▶ Recorded information:
========================

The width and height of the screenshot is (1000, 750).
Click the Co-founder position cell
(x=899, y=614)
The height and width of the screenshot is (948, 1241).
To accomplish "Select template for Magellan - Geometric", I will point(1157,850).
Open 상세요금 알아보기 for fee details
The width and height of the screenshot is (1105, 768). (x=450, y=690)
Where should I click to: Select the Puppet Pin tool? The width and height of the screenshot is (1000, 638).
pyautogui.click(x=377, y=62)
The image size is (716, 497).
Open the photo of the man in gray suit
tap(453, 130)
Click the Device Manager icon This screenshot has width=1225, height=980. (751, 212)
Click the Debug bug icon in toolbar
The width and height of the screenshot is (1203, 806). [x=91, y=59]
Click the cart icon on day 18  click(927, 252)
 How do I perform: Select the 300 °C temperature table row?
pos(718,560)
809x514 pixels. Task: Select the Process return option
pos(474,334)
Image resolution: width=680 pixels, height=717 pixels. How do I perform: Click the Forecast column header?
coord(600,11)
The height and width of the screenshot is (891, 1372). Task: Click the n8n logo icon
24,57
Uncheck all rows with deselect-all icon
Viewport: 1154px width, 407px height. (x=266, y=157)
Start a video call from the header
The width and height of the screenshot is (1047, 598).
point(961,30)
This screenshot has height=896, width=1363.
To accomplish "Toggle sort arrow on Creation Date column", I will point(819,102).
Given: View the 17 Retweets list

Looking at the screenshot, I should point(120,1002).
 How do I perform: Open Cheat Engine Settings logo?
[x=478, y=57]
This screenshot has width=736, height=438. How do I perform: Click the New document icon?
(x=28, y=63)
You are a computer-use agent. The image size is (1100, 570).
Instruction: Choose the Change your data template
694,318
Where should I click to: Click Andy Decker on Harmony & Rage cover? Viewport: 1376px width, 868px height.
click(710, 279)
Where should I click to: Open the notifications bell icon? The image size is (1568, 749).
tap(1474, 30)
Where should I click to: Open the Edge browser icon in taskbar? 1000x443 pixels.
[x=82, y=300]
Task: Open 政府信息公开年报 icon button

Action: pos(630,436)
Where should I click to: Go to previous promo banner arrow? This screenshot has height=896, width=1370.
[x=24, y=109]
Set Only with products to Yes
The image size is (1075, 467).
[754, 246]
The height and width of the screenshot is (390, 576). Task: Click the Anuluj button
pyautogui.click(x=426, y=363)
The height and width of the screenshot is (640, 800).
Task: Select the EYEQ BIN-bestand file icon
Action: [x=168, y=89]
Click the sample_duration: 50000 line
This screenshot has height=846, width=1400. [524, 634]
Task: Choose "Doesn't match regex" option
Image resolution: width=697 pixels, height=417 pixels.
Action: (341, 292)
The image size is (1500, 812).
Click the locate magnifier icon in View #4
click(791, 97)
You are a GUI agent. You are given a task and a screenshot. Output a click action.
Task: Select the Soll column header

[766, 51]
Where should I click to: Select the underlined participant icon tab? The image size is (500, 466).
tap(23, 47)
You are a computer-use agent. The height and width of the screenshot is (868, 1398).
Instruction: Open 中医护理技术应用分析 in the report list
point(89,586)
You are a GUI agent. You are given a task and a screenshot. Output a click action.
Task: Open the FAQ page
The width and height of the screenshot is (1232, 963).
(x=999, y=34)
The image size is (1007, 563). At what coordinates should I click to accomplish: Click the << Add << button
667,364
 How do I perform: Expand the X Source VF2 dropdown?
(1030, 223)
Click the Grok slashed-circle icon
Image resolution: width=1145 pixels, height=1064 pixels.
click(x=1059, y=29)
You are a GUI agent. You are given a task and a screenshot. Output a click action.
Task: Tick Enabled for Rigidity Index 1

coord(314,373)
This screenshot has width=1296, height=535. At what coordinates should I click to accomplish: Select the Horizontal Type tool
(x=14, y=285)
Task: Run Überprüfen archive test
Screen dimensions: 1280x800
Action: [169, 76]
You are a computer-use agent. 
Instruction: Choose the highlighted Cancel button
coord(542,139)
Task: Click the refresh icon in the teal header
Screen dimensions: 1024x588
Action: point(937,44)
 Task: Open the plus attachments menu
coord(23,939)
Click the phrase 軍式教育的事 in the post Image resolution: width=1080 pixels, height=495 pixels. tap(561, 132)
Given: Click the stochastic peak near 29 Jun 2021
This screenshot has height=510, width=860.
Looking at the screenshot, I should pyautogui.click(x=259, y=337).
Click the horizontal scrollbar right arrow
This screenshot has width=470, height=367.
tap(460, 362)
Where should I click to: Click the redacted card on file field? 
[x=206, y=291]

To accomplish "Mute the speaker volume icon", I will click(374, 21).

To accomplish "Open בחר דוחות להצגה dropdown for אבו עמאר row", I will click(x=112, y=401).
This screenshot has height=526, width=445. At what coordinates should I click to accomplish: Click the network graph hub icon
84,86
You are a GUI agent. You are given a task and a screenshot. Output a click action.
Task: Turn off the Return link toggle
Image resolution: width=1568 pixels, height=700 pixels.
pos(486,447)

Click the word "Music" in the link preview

========================

▶ Assignment:
Print the material once more, exactly.

▶ Response to this task:
The width and height of the screenshot is (1000, 750).
Click the Co-founder position cell
(x=899, y=614)
The height and width of the screenshot is (948, 1241).
To accomplish "Select template for Magellan - Geometric", I will point(1157,850).
Open 상세요금 알아보기 for fee details
The width and height of the screenshot is (1105, 768). (x=450, y=690)
Where should I click to: Select the Puppet Pin tool? The width and height of the screenshot is (1000, 638).
pyautogui.click(x=377, y=62)
The image size is (716, 497).
Open the photo of the man in gray suit
tap(453, 130)
Click the Device Manager icon This screenshot has width=1225, height=980. (751, 212)
Click the Debug bug icon in toolbar
The width and height of the screenshot is (1203, 806). [x=91, y=59]
Click the cart icon on day 18  click(927, 252)
 How do I perform: Select the 300 °C temperature table row?
pos(718,560)
809x514 pixels. Task: Select the Process return option
pos(474,334)
Image resolution: width=680 pixels, height=717 pixels. How do I perform: Click the Forecast column header?
coord(600,11)
The height and width of the screenshot is (891, 1372). Task: Click the n8n logo icon
24,57
Uncheck all rows with deselect-all icon
Viewport: 1154px width, 407px height. (x=266, y=157)
Start a video call from the header
The width and height of the screenshot is (1047, 598).
point(961,30)
This screenshot has height=896, width=1363.
To accomplish "Toggle sort arrow on Creation Date column", I will point(819,102).
Given: View the 17 Retweets list

Looking at the screenshot, I should point(120,1002).
 How do I perform: Open Cheat Engine Settings logo?
[x=478, y=57]
This screenshot has width=736, height=438. How do I perform: Click the New document icon?
(x=28, y=63)
You are a computer-use agent. The image size is (1100, 570).
Instruction: Choose the Change your data template
694,318
Where should I click to: Click Andy Decker on Harmony & Rage cover? Viewport: 1376px width, 868px height.
click(710, 279)
Where should I click to: Open the notifications bell icon? The image size is (1568, 749).
tap(1474, 30)
Where should I click to: Open the Edge browser icon in taskbar? 1000x443 pixels.
[x=82, y=300]
Task: Open 政府信息公开年报 icon button

Action: pos(630,436)
Where should I click to: Go to previous promo banner arrow? This screenshot has height=896, width=1370.
[x=24, y=109]
Set Only with products to Yes
The image size is (1075, 467).
[754, 246]
The height and width of the screenshot is (390, 576). Task: Click the Anuluj button
pyautogui.click(x=426, y=363)
The height and width of the screenshot is (640, 800).
Task: Select the EYEQ BIN-bestand file icon
Action: [x=168, y=89]
Click the sample_duration: 50000 line
This screenshot has height=846, width=1400. [524, 634]
Task: Choose "Doesn't match regex" option
Image resolution: width=697 pixels, height=417 pixels.
Action: (341, 292)
The image size is (1500, 812).
Click the locate magnifier icon in View #4
click(791, 97)
You are a GUI agent. You are given a task and a screenshot. Output a click action.
Task: Select the Soll column header

[766, 51]
Where should I click to: Select the underlined participant icon tab? The image size is (500, 466).
tap(23, 47)
You are a computer-use agent. The height and width of the screenshot is (868, 1398).
Instruction: Open 中医护理技术应用分析 in the report list
point(89,586)
You are a GUI agent. You are given a task and a screenshot. Output a click action.
Task: Open the FAQ page
The width and height of the screenshot is (1232, 963).
(x=999, y=34)
The image size is (1007, 563). At what coordinates should I click to accomplish: Click the << Add << button
667,364
 How do I perform: Expand the X Source VF2 dropdown?
(1030, 223)
Click the Grok slashed-circle icon
Image resolution: width=1145 pixels, height=1064 pixels.
click(x=1059, y=29)
You are a GUI agent. You are given a task and a screenshot. Output a click action.
Task: Tick Enabled for Rigidity Index 1

coord(314,373)
This screenshot has width=1296, height=535. At what coordinates should I click to accomplish: Select the Horizontal Type tool
(x=14, y=285)
Task: Run Überprüfen archive test
Screen dimensions: 1280x800
Action: [169, 76]
You are a computer-use agent. 
Instruction: Choose the highlighted Cancel button
coord(542,139)
Task: Click the refresh icon in the teal header
Screen dimensions: 1024x588
Action: point(937,44)
 Task: Open the plus attachments menu
coord(23,939)
Click the phrase 軍式教育的事 in the post Image resolution: width=1080 pixels, height=495 pixels. tap(561, 132)
Given: Click the stochastic peak near 29 Jun 2021
This screenshot has height=510, width=860.
Looking at the screenshot, I should pyautogui.click(x=259, y=337).
Click the horizontal scrollbar right arrow
This screenshot has width=470, height=367.
tap(460, 362)
Where should I click to: Click the redacted card on file field? 
[x=206, y=291]

To accomplish "Mute the speaker volume icon", I will click(374, 21).

To accomplish "Open בחר דוחות להצגה dropdown for אבו עמאר row", I will click(x=112, y=401).
This screenshot has height=526, width=445. At what coordinates should I click to accomplish: Click the network graph hub icon
84,86
You are a GUI agent. You are given a task and a screenshot. Output a click action.
Task: Turn off the Return link toggle
Image resolution: width=1568 pixels, height=700 pixels.
pos(486,447)

Click the word "Music" in the link preview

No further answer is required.